Po kurtuazyjnej rozmowie, poznaniu wszystkich współtowarzyszy uroczystej kolacji skupionych przy stole rozmowa przeszła na sprawy, z którymi chciałem się zapoznać podczas tej wizyty. By iść utartą ścieżką poprosiłem Mera, by opowiedział o największych problemach w mieście, o próbach jakie podejmują by te problemy rozwiązać. Nie chciałem by cała Nasza wspólna kolacja skupiła się na kurtuazyjnej rozmowie. Okazało się że największym problemem miasta nie jest woda /której brakuje – nie spadł deszcz od 3 miesięcy i jest susza, a rolnicy podlewają plantacje – wprowadzono zakaz podlewania ogródków na terenie całego miasta, o tym problemie i rolnictwie napiszę innym razem/ ale bezrobocie.
Problemem największym jest bezrobocie, które wzrosło w wyniku kryzysu gospodarczego i wynosi około 7-8 %. Taka sytuacja powoduje, że młodzi ludzie wyjeżdżają z miasta i miasto się starzeje. Na pytanie w jaki sposób próbują rozwiązać ten problem – powiedział, że prowadzą zaawansowane rozmowy z Chinami i dzięki wspólnej inwestycji powstanie 4 000 nowych miejsc pracy. Nie chciał zdradzić jaka to będzie inwestycja jakby bojąc się, że my możemy tego inwestora podebrać. Ta rozmowa utwierdziła mnie, że słuszną okazała się moja interpelacja w trakcie sesji 25 maja 2011r , z większą niecierpliwością czekam na odpowiedź.

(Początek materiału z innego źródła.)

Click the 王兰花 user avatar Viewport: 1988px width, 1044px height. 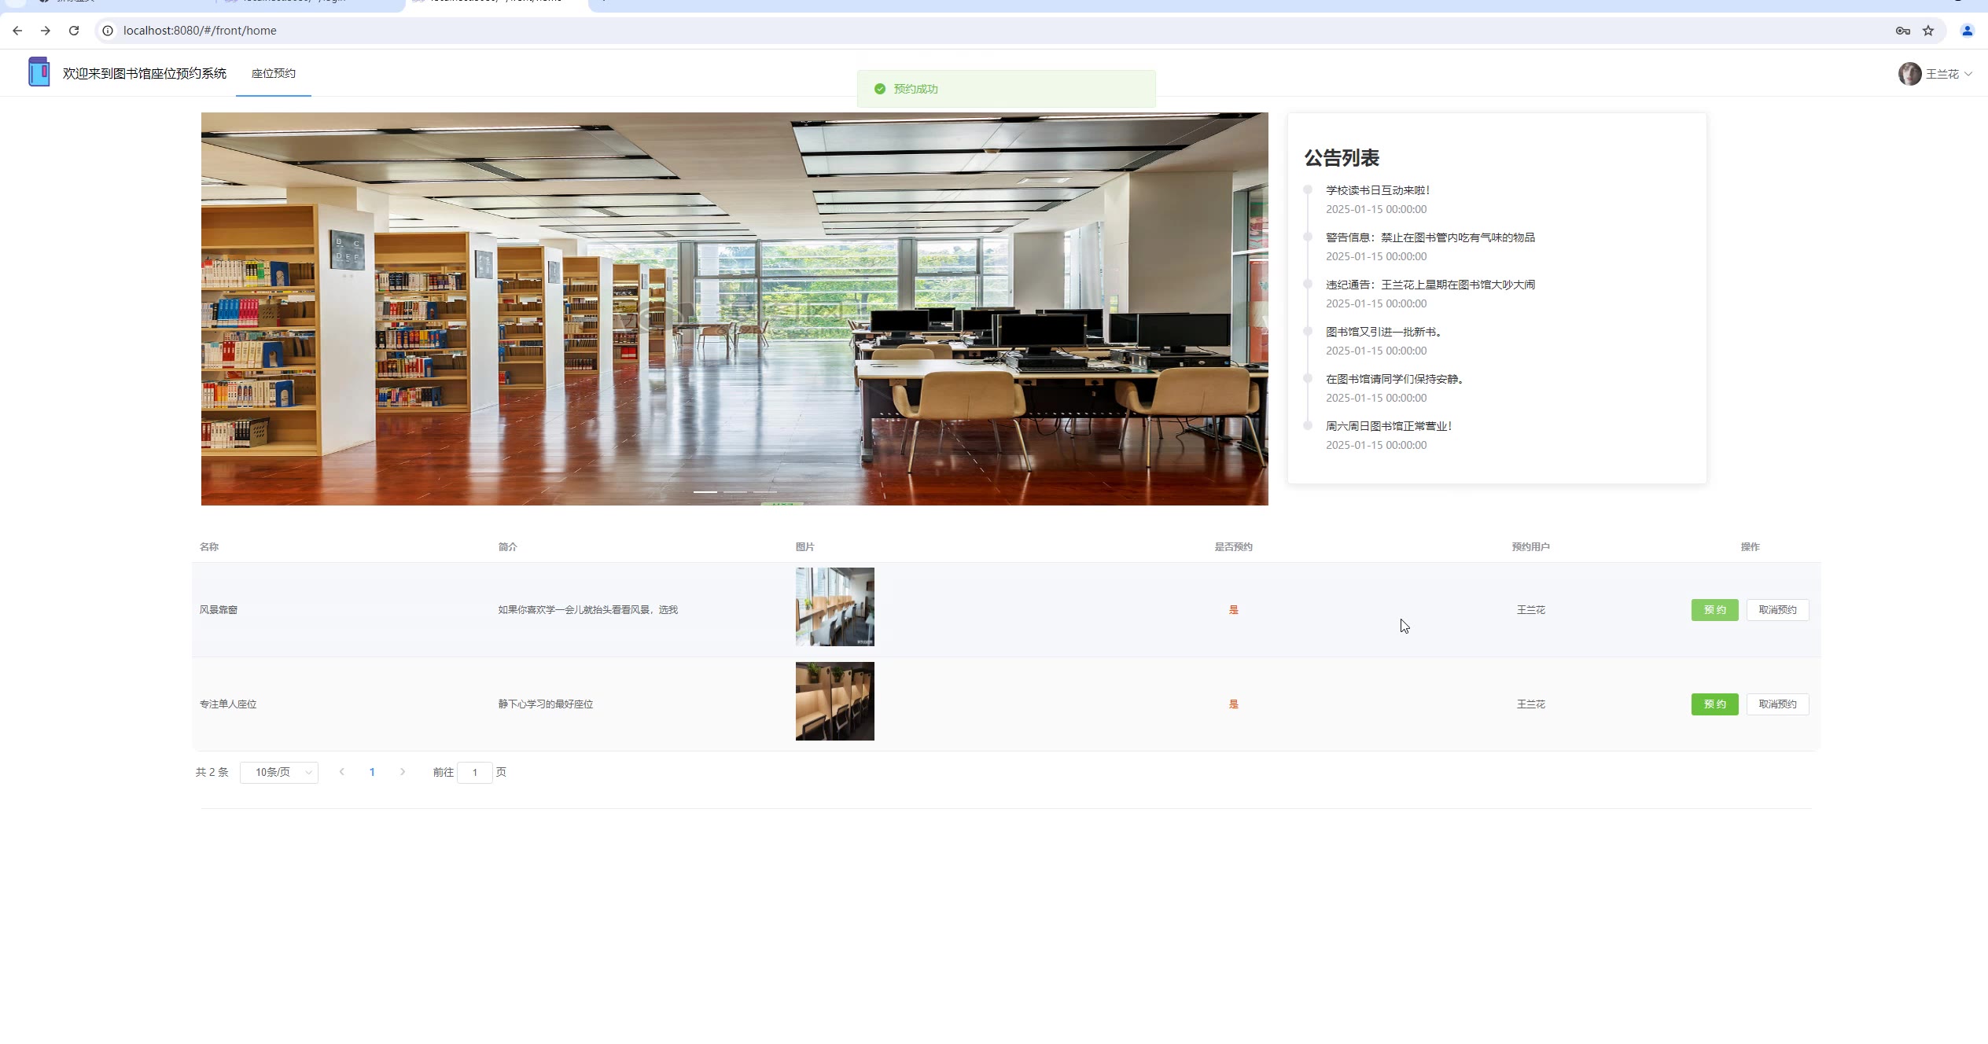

Potwierdzeniem prawdziwości wypowiedzi Mera była ta miła osoba widoczna na zdjęciu, która ułatwiała naszą dyskusję. Mój francuski pozostawia wiele do życzenia, dzięki jej staraniom rozumieliśmy się znakomicie. Jest z pochodzenia Polką, sama pracuje w Alpach, bo w rodzinnym mieście Châteauroux nie znalazła pracy. Miasto dostrzega problemy i aktywnie poszukuje rozwiązań. Z większej perspektywy łatwiej dostrzega się własne, nasze problemy.
To pierwsza część relacji z oficjalnej wizyty z ramienia Rady Miasta.